Excerpted data:

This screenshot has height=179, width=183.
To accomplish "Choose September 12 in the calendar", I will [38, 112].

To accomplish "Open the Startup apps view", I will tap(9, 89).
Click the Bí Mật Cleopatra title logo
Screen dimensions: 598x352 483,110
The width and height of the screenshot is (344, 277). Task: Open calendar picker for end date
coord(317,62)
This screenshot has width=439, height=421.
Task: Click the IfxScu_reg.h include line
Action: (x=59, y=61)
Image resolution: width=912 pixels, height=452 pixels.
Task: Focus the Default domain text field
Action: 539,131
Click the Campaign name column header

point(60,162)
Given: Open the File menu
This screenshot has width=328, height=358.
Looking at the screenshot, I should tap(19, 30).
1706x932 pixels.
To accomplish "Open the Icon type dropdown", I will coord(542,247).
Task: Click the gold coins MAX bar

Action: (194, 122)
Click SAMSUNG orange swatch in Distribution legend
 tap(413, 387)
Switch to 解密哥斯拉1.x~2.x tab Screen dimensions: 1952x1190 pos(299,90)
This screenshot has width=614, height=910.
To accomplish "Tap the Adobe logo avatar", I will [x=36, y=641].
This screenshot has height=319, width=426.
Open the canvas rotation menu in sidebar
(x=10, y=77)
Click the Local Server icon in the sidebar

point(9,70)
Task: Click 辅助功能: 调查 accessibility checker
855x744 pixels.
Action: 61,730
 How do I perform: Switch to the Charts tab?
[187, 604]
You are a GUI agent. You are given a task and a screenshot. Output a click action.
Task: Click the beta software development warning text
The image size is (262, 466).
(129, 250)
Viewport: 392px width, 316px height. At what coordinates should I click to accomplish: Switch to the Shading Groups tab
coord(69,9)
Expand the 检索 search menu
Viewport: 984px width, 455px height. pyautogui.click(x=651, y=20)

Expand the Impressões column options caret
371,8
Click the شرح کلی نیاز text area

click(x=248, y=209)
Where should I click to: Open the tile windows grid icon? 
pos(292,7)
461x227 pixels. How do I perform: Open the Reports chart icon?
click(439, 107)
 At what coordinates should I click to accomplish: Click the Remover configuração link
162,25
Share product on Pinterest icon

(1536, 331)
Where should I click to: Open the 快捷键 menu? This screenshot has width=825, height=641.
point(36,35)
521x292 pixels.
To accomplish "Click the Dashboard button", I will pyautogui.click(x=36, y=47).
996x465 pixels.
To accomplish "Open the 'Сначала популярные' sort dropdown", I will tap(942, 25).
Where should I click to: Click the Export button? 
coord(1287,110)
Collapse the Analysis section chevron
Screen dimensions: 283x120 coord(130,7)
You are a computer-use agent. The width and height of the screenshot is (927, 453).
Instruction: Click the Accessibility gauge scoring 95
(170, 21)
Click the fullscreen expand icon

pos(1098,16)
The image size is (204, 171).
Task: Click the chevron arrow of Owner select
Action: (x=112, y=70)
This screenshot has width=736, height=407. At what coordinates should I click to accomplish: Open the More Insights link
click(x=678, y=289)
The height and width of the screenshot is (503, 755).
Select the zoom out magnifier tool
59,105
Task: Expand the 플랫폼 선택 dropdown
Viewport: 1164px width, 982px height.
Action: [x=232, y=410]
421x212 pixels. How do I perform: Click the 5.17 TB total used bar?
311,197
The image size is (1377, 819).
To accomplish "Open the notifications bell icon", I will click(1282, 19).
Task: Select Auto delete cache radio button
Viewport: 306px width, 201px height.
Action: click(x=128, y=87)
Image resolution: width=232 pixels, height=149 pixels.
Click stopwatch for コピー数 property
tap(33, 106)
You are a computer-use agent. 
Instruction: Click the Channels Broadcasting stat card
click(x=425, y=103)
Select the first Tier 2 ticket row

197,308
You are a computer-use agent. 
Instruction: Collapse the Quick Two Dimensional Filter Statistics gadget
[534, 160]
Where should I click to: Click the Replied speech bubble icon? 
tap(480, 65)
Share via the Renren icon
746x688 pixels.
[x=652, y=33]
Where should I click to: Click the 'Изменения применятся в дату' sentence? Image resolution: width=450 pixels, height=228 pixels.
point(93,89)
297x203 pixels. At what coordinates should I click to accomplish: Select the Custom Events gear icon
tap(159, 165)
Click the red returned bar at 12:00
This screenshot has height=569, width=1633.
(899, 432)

The problem: Render the records from the start up to and including the line containing "Screen dimensions: 598x352 483,110" as a Markdown table with the columns Row and Line, one numbered row per line, skipping blank lines.

Answer to the task:
| Row | Line |
|---|---|
| 1 | This screenshot has height=179, width=183. |
| 2 | To accomplish "Choose September 12 in the calendar", I will [38, 112]. |
| 3 | To accomplish "Open the Startup apps view", I will tap(9, 89). |
| 4 | Click the Bí Mật Cleopatra title logo |
| 5 | Screen dimensions: 598x352 483,110 |